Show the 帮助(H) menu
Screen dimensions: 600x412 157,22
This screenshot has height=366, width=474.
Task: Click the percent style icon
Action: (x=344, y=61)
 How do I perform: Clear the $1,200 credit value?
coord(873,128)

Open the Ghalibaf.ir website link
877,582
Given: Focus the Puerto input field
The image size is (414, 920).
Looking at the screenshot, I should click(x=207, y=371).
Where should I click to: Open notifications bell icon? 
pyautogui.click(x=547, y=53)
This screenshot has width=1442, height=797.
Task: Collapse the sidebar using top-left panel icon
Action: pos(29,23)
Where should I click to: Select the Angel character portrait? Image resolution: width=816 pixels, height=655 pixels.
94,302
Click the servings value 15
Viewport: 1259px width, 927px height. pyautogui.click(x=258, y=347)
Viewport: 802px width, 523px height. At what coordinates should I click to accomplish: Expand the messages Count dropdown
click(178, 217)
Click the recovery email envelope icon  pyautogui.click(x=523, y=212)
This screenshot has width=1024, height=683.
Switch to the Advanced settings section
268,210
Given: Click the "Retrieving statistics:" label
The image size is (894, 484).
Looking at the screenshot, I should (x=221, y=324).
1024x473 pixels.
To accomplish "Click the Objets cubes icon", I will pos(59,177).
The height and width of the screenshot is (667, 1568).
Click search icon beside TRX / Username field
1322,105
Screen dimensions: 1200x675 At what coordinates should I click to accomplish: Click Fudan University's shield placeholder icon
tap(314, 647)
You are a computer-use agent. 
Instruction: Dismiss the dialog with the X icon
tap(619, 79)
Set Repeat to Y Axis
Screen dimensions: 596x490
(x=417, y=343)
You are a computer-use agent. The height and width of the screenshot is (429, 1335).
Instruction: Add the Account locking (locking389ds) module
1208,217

::::

## Exercise goal
Every line above is to be transcribed exactly, with nothing missed.

## Written solution
Show the 帮助(H) menu
Screen dimensions: 600x412 157,22
This screenshot has height=366, width=474.
Task: Click the percent style icon
Action: (x=344, y=61)
 How do I perform: Clear the $1,200 credit value?
coord(873,128)

Open the Ghalibaf.ir website link
877,582
Given: Focus the Puerto input field
The image size is (414, 920).
Looking at the screenshot, I should click(x=207, y=371).
Where should I click to: Open notifications bell icon? 
pyautogui.click(x=547, y=53)
This screenshot has width=1442, height=797.
Task: Collapse the sidebar using top-left panel icon
Action: pos(29,23)
Where should I click to: Select the Angel character portrait? Image resolution: width=816 pixels, height=655 pixels.
94,302
Click the servings value 15
Viewport: 1259px width, 927px height. pyautogui.click(x=258, y=347)
Viewport: 802px width, 523px height. At what coordinates should I click to accomplish: Expand the messages Count dropdown
click(178, 217)
Click the recovery email envelope icon  pyautogui.click(x=523, y=212)
This screenshot has width=1024, height=683.
Switch to the Advanced settings section
268,210
Given: Click the "Retrieving statistics:" label
The image size is (894, 484).
Looking at the screenshot, I should (x=221, y=324).
1024x473 pixels.
To accomplish "Click the Objets cubes icon", I will pos(59,177).
The height and width of the screenshot is (667, 1568).
Click search icon beside TRX / Username field
1322,105
Screen dimensions: 1200x675 At what coordinates should I click to accomplish: Click Fudan University's shield placeholder icon
tap(314, 647)
You are a computer-use agent. 
Instruction: Dismiss the dialog with the X icon
tap(619, 79)
Set Repeat to Y Axis
Screen dimensions: 596x490
(x=417, y=343)
You are a computer-use agent. The height and width of the screenshot is (429, 1335).
Instruction: Add the Account locking (locking389ds) module
1208,217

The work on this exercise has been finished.